か細き柔らかな香りを漂わすさよりは、たくましい食感からはかない甘さを滲ませて、心を溶かす。
二匹握られたシャコは、しなやかな食感でどきりとさせながら穏やかな甘みを滲ませ、海老のような香ばしさをそっと感じさせる.
開いた才巻海老の切ない色気でのけぞらした後は、鯖の熟れた色気が舌を焦らす。
蒸し穴子のムースのような滑らかさと、食べた後に抜ける香りに驚き、焦がしたムラサキウニの凛々しさに、笑う。
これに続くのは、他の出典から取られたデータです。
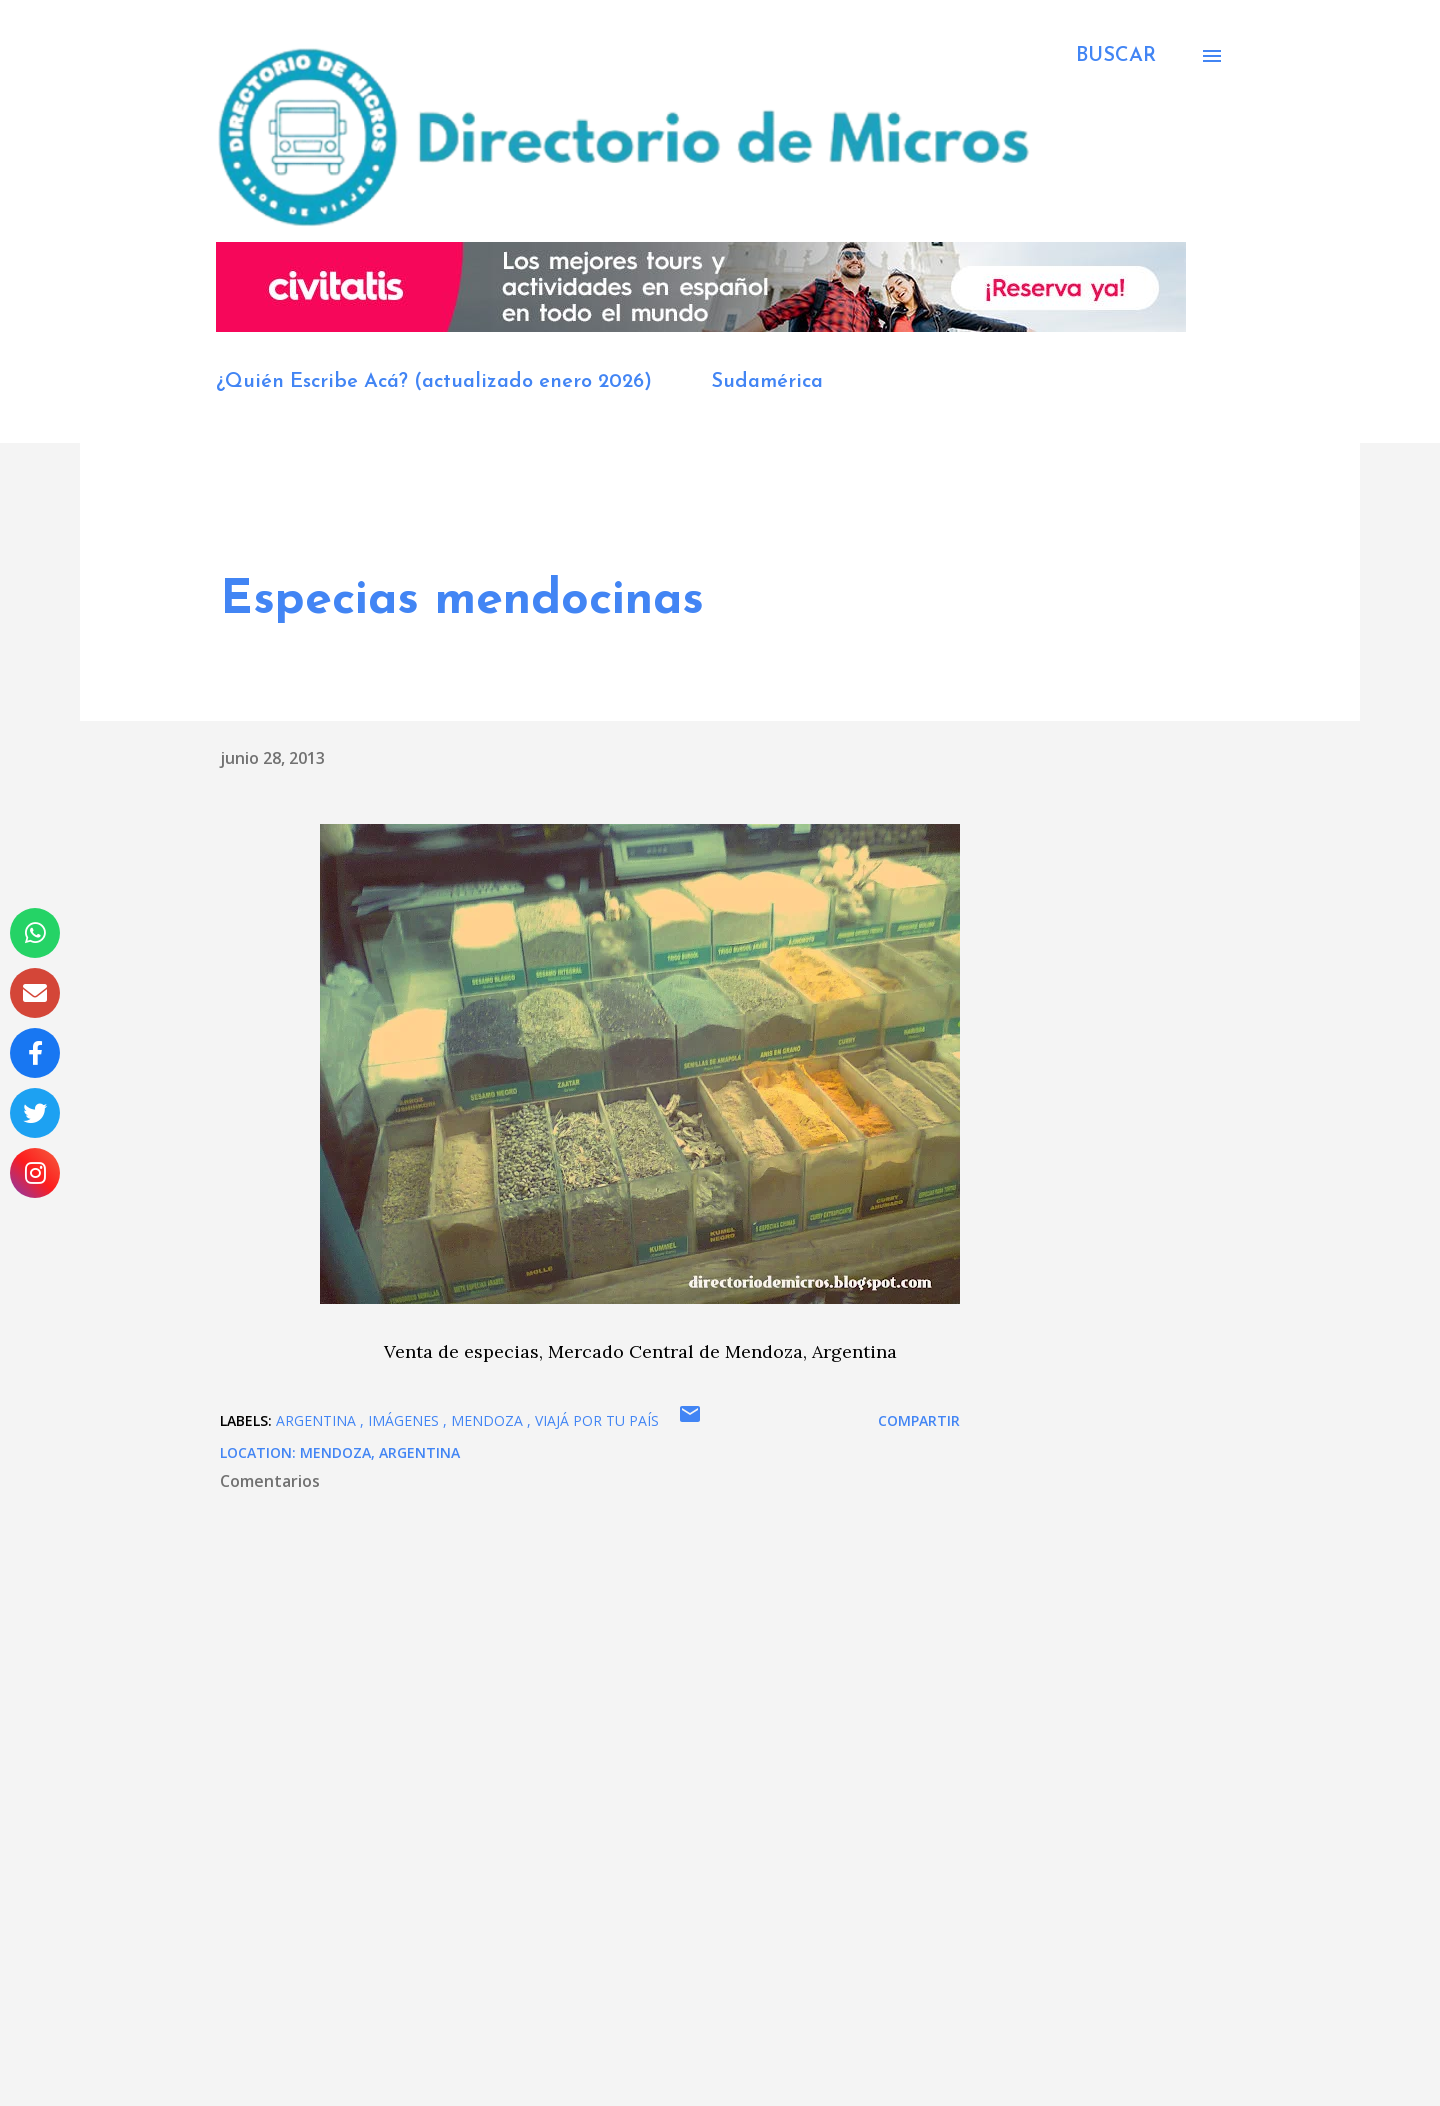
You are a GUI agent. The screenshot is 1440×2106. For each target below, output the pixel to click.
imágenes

〆た鰆は、もうどうしようもない艶があって、心を揺さぶるのだが、削いでおろし大根をのせた鰆は、きめ細かい食感に気品が宿っていて、言葉を失なわせる。
あって無いがごときイクラの消え方に目を丸くし、海で獲れた天然うなぎの、青い脂の香りに、呆然とする。
岡山「ひさ田」の握りは、品がある。
品の中に、生への挟持を感じるエロスがある。
それはきっと久田さん自身が、色っぽいからに違いない。